Ok, I might seem silly (since I always do the full job in my publishing house (www.musica-ferrum.com). What do you mean by "basic notation" vs "engraver"?

Thanks, btw!


----------



## pkm (Dec 24, 2014)

nikolas @ Wed Dec 24 said:


> Ok, I might seem silly (since I always do the full job in my publishing house (www.musica-ferrum.com). What do you mean by "basic notation" vs "engraver"?
> 
> Thanks, btw!



Note entry vs. page layout.


----------



## nikolas (Dec 24, 2014)

ok. Fully understood.

Definitely looking for the finished product then, and thus a full engraver's work!

thanks


----------



## Gerhard Westphalen (Dec 25, 2014)

I'd consider the work of a copyist to include things like dynamics, basic layout, etc. and the work of an engraver to take care of the minute notation details and formatting to make things ready for publishing.

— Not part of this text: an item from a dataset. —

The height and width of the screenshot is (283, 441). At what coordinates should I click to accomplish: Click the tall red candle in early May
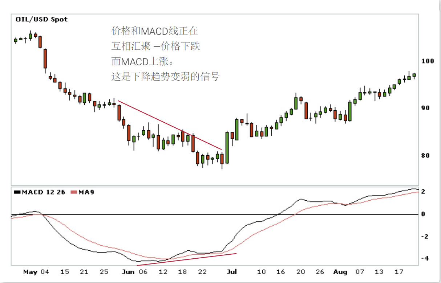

I believe that the work of an engraver will be far more as only a handful of people have the sufficient knowledge to do the engraver work.


----------



## sinkd (Dec 25, 2014)

It depends on which edition. The original ms would have had a derth of performance markings, but the Schirmer (for example) will have loads of phrasing slurs, dynamcs and fingerings which are time consuming.

I would copy one representative page (of a fugue), decide what that feels like it's worth and go from there.

DS


----------



## Nick Batzdorf (Dec 25, 2014)

> yet with plenty of markings to be done



Not to derail this, but this is baroque music and those were almost certainly added by some editor along the way. When I was taking recorder lessons as a kid, I'd always look for the least edited version.


----------



## Living Fossil (Dec 26, 2014)

Nick Batzdorf @ Thu Dec 25 said:


> Not to derail this, but this is baroque music and those were almost certainly added by some editor along the way. When I was taking recorder lessons as a kid, I'd always look for the least edited version.

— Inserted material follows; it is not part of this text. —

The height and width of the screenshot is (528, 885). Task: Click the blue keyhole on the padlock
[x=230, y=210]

There's are facsimile edition of the manuscript.


----------



## nikolas (Dec 26, 2014)

Thank you all and thank you for your PMs as well! 

Nick: I know what you mean, and I don't know exactly what the company is looking for, but my guess is that they'll want the edited work (which is something that kinda makes sense. They did mention they remember me from my scores with Editions Musica Ferrum (contemporary music with tons of articulations and details, and that they're after the same quality).

Cheers all!


----------



## Nick Batzdorf (Dec 26, 2014)

nikolas, if that's what they're looking for then of course that's the end of the story. I just used to find it annoying when someone else wrote in their own ornaments. As you know, those are improvised and totally up to the performer.

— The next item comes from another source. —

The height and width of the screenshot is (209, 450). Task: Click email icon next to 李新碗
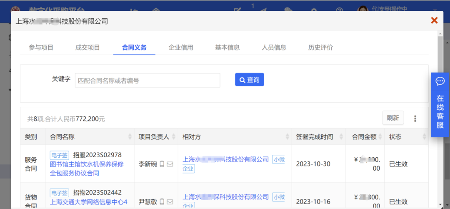(x=170, y=164)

Living Fossil, sorry, I don't quite understand what you're saying.


----------



## nikolas (Dec 26, 2014)

Well, until I know for sure what they're after I can't assume much, except that they know me from my detailed work with my publishing house, which probably means that they want something equally detailed.

Other than that, as I said, I was (got what I'm after) looking for ideas on fees to offer a quote... Everything else is too early to tell.


----------



## Living Fossil (Dec 26, 2014)

@Nick:

I meant there's a facsimile edition of the WTC1. In my opinion it contains all the necessary information. Instead of indicating phrasings, slurs etc. it's better just to give an overview of the usual ornaments.


----------